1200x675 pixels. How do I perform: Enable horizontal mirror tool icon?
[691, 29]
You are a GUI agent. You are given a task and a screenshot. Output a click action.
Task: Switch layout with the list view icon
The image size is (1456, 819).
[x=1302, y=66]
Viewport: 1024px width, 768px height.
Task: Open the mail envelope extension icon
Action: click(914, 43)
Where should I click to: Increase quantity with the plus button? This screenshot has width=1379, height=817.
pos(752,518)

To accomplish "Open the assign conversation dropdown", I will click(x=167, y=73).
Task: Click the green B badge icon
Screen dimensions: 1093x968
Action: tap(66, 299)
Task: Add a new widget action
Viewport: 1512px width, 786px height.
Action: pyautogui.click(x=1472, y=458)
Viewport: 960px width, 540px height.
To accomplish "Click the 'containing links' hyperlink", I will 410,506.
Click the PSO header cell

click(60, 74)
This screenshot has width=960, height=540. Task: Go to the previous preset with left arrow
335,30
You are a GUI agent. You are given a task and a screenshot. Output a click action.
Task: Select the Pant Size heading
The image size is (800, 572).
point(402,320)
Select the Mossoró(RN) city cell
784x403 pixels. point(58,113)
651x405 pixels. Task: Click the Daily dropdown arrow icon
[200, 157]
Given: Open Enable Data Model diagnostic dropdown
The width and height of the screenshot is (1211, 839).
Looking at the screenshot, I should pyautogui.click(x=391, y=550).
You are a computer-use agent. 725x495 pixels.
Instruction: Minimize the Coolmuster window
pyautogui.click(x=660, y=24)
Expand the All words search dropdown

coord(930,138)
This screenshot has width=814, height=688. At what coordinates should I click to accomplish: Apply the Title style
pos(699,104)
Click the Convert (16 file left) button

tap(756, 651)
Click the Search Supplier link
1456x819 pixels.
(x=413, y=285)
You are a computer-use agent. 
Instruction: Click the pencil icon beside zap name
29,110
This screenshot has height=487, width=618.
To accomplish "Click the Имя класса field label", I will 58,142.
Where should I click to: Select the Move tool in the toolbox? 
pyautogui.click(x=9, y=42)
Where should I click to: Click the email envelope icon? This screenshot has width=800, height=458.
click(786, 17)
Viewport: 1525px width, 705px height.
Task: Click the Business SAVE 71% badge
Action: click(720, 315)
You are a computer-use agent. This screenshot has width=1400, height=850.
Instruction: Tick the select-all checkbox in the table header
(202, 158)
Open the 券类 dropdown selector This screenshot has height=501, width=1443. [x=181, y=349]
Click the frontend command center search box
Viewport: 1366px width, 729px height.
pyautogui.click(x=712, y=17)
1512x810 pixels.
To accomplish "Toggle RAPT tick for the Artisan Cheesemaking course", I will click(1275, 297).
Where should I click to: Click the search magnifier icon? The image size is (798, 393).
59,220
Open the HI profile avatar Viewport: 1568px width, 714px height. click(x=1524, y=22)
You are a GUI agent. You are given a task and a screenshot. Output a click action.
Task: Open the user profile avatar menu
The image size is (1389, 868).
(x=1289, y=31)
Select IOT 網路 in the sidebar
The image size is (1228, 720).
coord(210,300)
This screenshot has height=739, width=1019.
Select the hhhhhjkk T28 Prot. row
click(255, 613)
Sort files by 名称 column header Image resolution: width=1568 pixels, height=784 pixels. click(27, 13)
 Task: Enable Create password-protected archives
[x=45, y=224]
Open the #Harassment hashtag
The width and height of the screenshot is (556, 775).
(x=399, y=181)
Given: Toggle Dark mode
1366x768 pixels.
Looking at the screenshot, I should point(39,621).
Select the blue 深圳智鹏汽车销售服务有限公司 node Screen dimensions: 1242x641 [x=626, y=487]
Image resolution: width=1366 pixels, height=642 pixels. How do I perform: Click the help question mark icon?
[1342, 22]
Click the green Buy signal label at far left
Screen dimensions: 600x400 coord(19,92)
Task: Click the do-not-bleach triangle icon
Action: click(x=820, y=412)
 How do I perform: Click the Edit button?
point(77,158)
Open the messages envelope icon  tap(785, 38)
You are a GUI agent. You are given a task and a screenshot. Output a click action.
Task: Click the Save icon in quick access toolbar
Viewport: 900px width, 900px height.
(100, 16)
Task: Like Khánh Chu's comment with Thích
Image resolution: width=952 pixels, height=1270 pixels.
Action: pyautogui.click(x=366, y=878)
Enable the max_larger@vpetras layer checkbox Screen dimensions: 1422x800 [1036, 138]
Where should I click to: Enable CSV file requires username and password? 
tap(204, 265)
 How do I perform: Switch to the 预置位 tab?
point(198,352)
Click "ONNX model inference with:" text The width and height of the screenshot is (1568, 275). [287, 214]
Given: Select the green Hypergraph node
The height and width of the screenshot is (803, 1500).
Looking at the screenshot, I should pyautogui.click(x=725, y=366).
.....
EXERCISE REQUIREMENTS:
From the line holding "Click the green Buy signal label at far left" to the last line of the material above, reproduce every line exactly, and only those.

EXERCISE RESULT:
Click the green Buy signal label at far left
Screen dimensions: 600x400 coord(19,92)
Task: Click the do-not-bleach triangle icon
Action: click(x=820, y=412)
 How do I perform: Click the Edit button?
point(77,158)
Open the messages envelope icon  tap(785, 38)
You are a GUI agent. You are given a task and a screenshot. Output a click action.
Task: Click the Save icon in quick access toolbar
Viewport: 900px width, 900px height.
(100, 16)
Task: Like Khánh Chu's comment with Thích
Image resolution: width=952 pixels, height=1270 pixels.
Action: pyautogui.click(x=366, y=878)
Enable the max_larger@vpetras layer checkbox Screen dimensions: 1422x800 [1036, 138]
Where should I click to: Enable CSV file requires username and password? 
tap(204, 265)
 How do I perform: Switch to the 预置位 tab?
point(198,352)
Click "ONNX model inference with:" text The width and height of the screenshot is (1568, 275). [287, 214]
Given: Select the green Hypergraph node
The height and width of the screenshot is (803, 1500).
Looking at the screenshot, I should pyautogui.click(x=725, y=366).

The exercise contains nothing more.